L'air est vicié, cycliquement à des seuils devenus intolérables, et on nous enjoint, quelques jours dans l'année, à rouler à 70 km/h au lieu de 90 pour mobiliser notre participation citoyenne contre l'asphyxie généralisée...
Les terres elles aussi, étouffent. On connaît parfaitement les relations de cause à effet qu'engendre le travail du sol par les agriculteurs qui suivent à la lettre les prescriptions officielles : le tassage des sols via la mécanisation lourde et l'usage de produits chimiques engendre la prolifération des champignons à outrance et la mort de la fertilité des terres. On sait aussi qu'en laissant reposer la terre, en recréant les conditions initiales : présence d'insectes, de petits animaux, de micro-organismes, couverture du sol… la vie de sol se rétablit rapidement.

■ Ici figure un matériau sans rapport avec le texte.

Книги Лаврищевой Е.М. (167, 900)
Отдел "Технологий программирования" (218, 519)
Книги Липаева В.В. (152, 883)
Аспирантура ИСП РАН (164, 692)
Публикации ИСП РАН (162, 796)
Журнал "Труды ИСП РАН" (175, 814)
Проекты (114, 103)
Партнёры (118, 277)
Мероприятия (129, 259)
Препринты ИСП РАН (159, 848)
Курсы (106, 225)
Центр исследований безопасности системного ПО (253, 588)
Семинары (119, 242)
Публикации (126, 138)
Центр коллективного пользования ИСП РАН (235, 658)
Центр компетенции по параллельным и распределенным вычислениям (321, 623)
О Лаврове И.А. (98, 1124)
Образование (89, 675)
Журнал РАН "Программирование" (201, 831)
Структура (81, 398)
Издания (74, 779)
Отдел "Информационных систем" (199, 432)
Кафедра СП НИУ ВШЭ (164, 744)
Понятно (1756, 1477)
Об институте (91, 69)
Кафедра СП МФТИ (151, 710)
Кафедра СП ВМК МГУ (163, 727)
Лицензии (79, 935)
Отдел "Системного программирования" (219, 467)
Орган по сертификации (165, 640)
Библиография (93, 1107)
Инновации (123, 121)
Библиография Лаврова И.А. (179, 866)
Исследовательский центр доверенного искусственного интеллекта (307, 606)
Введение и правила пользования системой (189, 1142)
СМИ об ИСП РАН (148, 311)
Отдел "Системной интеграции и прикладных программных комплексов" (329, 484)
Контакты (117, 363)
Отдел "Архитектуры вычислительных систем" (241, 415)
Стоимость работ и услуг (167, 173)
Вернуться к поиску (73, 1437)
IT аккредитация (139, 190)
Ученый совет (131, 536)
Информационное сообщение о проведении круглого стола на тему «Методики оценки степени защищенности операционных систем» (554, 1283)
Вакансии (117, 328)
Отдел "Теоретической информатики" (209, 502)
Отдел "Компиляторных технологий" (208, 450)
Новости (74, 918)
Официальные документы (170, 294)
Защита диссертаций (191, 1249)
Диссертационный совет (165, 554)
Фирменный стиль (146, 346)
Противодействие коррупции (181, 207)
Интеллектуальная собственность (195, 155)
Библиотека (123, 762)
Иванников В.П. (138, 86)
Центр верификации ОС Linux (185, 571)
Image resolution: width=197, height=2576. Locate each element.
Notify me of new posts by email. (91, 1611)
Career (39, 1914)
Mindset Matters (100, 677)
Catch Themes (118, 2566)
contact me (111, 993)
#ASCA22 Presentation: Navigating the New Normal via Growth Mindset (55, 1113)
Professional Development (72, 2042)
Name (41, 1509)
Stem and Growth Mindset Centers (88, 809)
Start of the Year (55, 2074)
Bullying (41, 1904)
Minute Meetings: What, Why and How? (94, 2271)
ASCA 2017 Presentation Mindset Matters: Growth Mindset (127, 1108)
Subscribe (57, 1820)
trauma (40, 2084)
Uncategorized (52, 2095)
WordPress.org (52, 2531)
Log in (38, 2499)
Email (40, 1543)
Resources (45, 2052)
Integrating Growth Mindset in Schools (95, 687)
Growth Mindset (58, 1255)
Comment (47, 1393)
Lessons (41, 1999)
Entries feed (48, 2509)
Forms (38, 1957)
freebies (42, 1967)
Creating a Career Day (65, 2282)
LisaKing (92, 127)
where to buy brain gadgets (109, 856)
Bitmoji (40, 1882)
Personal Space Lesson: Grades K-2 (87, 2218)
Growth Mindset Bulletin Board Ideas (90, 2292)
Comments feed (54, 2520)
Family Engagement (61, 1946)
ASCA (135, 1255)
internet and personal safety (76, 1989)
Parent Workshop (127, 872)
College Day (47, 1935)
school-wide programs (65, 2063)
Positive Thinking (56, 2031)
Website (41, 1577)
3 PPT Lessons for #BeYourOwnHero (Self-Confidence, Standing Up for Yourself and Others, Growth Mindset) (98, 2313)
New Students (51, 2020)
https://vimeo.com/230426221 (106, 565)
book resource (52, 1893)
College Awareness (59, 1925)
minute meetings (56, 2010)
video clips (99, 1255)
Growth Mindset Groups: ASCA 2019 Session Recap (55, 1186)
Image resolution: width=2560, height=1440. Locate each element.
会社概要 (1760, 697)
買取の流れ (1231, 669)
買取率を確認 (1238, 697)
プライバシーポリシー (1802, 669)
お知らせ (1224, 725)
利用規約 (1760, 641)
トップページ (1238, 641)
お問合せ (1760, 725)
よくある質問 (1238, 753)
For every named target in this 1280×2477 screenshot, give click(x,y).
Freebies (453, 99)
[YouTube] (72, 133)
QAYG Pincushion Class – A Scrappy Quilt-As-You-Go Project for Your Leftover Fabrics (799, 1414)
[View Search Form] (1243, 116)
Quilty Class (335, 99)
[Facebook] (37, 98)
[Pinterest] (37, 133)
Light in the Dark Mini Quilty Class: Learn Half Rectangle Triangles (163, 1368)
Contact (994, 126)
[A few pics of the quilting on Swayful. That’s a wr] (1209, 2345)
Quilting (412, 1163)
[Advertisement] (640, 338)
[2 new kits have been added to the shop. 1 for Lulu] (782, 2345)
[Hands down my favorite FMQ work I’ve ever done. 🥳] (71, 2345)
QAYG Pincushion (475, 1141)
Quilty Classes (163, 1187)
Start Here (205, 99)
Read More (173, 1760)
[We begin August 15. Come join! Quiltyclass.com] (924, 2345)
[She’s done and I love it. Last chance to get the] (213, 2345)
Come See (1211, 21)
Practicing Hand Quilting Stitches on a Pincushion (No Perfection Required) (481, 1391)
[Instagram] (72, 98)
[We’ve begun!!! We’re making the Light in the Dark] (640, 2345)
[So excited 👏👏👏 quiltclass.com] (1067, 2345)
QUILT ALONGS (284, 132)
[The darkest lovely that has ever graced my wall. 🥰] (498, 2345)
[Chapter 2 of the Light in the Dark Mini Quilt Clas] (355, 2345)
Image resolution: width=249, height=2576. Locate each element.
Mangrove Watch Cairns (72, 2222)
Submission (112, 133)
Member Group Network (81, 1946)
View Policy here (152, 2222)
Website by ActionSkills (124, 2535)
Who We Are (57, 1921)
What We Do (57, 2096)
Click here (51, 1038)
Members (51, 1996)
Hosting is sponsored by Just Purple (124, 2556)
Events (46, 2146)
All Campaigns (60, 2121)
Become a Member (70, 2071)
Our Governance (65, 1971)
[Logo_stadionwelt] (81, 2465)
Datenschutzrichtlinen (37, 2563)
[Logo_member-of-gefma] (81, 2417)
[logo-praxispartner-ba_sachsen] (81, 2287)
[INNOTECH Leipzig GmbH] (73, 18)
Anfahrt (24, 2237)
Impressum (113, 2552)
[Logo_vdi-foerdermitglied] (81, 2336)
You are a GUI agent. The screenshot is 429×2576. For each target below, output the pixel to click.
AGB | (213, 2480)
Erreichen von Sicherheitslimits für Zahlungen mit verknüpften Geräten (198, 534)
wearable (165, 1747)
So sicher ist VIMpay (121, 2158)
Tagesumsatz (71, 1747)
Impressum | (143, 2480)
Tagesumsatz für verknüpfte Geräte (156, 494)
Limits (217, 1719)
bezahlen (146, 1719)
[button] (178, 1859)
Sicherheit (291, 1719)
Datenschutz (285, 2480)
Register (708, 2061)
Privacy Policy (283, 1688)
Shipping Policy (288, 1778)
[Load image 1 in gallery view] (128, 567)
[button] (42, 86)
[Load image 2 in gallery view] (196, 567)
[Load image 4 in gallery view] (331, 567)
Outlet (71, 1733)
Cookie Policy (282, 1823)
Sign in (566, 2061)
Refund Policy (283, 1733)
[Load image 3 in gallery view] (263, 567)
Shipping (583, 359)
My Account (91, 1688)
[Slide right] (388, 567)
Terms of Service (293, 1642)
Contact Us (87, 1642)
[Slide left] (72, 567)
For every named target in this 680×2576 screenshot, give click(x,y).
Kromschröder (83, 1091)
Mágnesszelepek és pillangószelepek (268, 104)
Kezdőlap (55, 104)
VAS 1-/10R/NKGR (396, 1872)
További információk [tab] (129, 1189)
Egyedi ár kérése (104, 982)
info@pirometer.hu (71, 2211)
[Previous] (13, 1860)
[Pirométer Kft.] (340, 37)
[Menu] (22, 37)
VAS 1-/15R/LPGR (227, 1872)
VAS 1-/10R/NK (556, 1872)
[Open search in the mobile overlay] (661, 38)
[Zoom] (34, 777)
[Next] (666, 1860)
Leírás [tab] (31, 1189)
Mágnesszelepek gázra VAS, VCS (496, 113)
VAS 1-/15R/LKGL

Et malgré ce constat, peut-être maintenant par terreur de relever la tête, les scientifiques continuent à chercher la cause des causes dans leur microscope, cherchant obstinément une solution unique à un problème unique. Cette logique provient directement de notre éducation individualiste et spécialisante à l'extrême, déconnectée du sentiment d'appartenir à un vaste ensemble auquel nous sommes indubitablement liés et partie constituante. Et si jamais, par hasard, ils découvrent effectivement une molécule qui sauverait les frênes, et que les conditions actuelles restaient inchangées, on n'aurait qu'à attendre, en jouant à la roulette russe, pour voir quelle serait la prochaine espèce menacée de disparaître de la surface de notre belle Terre.
A l'échelle cellulaire comme à l'échelle de la Terre cependant, il faut bien s'y faire: tout est interdépendant. Les cellules s'accordent pour faire vivre le corps humain, lequel à son tour, au même titre que le frêne et le châtaignier, est une cellule de l'organisme Terre. On ne peut isoler l'un de l'autre. Pour la bonne santé globale, de la cellule, du corps et de la Terre qui gravite dans le Cosmos, on doit prendre soin de TOUTES les parties. Inversement, si une partie est malade, l'ensemble est menacé, on doit donc y porter un soin extrême.
Nous devons désormais, et radicalement, inverser ce processus: la logique de l'interdépendance doit relayer celle de l'indivudualisme, dans tous les domaines de la vie: organisation politique, mode d'apprentissage, médecine... Le soin que l'on porte à soi-même, aux autres, à la Terre, tout est lié, à jamais. Le frêne qui meurt, c'est un peu de nous qui s'éteint.
Que pourrait être le cri d'un arbre?
« Frêne, avant qu'il ne soit trop tard!»